Source records:

┌────────

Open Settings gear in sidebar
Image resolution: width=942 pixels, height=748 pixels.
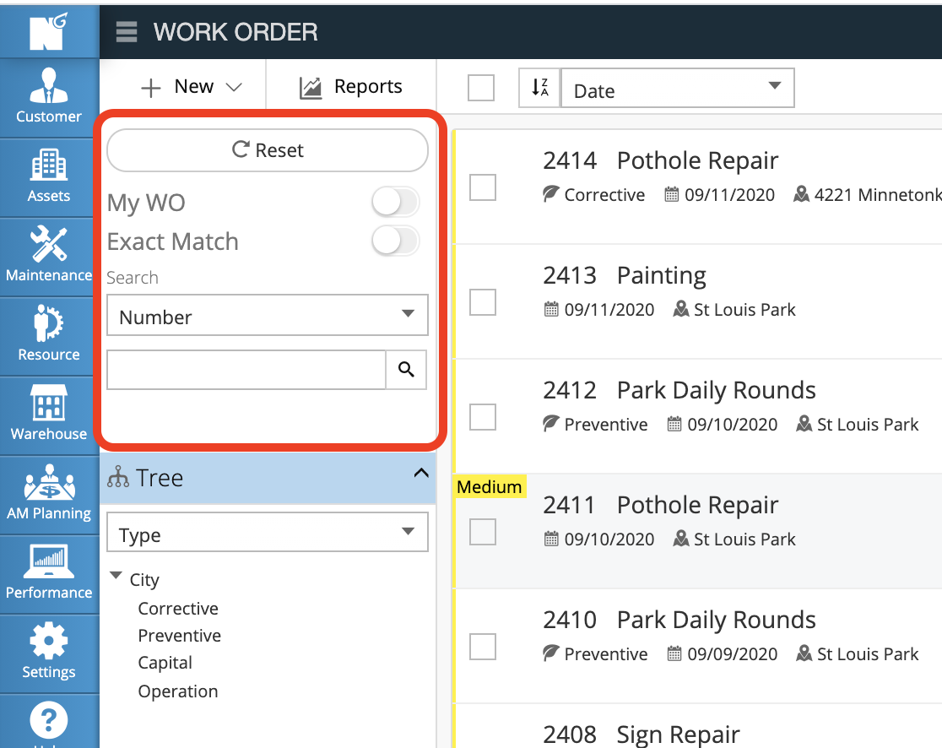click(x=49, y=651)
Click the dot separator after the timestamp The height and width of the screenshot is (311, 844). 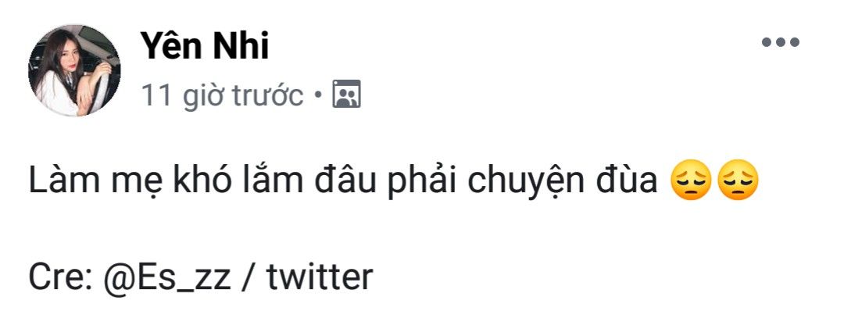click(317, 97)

└────────
┌────────

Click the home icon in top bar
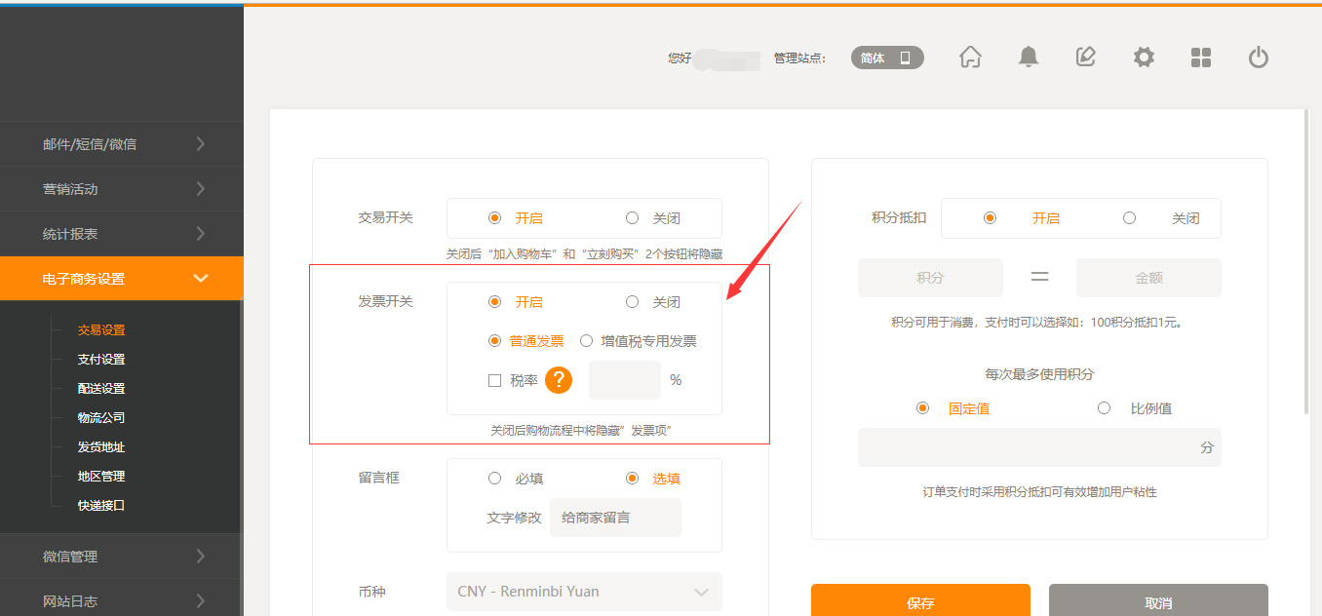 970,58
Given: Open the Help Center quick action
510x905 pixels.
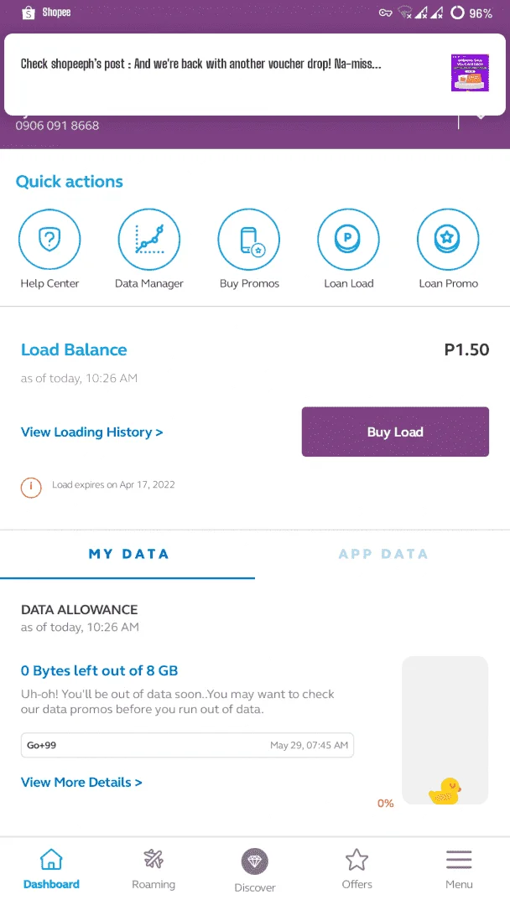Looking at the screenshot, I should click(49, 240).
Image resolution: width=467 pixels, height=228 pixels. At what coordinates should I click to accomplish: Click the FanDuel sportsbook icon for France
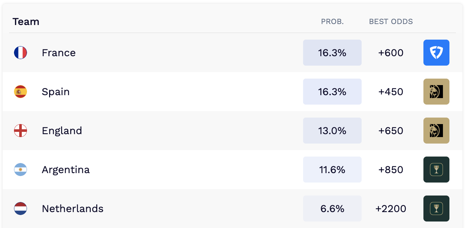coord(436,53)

└────────

Goal of the exercise: The lines holding the word "Open" are the answer. Pull them out of the records and copy them.

Final answer:
Open Settings gear in sidebar
Given: Open the Help Center quick action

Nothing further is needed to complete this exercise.